▶ _SET TASK_:
Reproduce every line of the material below word for word, but leave the picture out.

▶ _DATASET_:
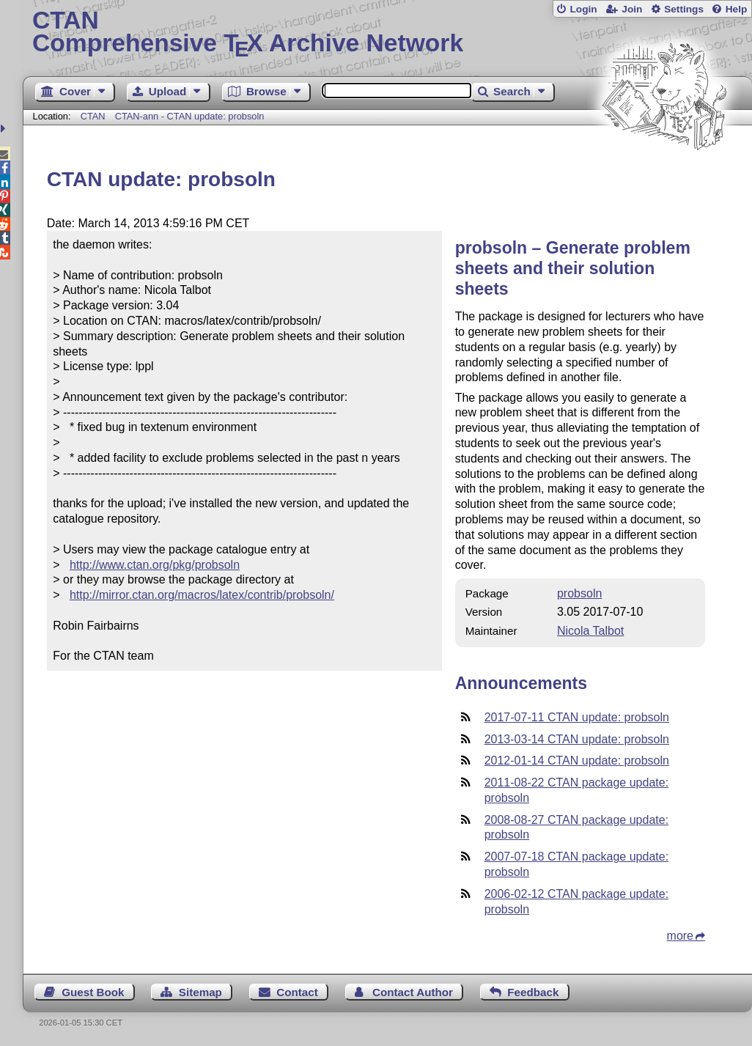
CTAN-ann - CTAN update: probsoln (190, 116)
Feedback (533, 992)
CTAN (93, 116)
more (680, 935)
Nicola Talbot (590, 631)
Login (583, 9)
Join (632, 9)
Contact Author (412, 992)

▶ _RESPONSE TO THE TASK_:
CTAN-ann - CTAN update: probsoln (190, 116)
Feedback (533, 992)
CTAN (93, 116)
more (680, 935)
Nicola Talbot (590, 631)
Login (583, 9)
Join (632, 9)
Contact Author (412, 992)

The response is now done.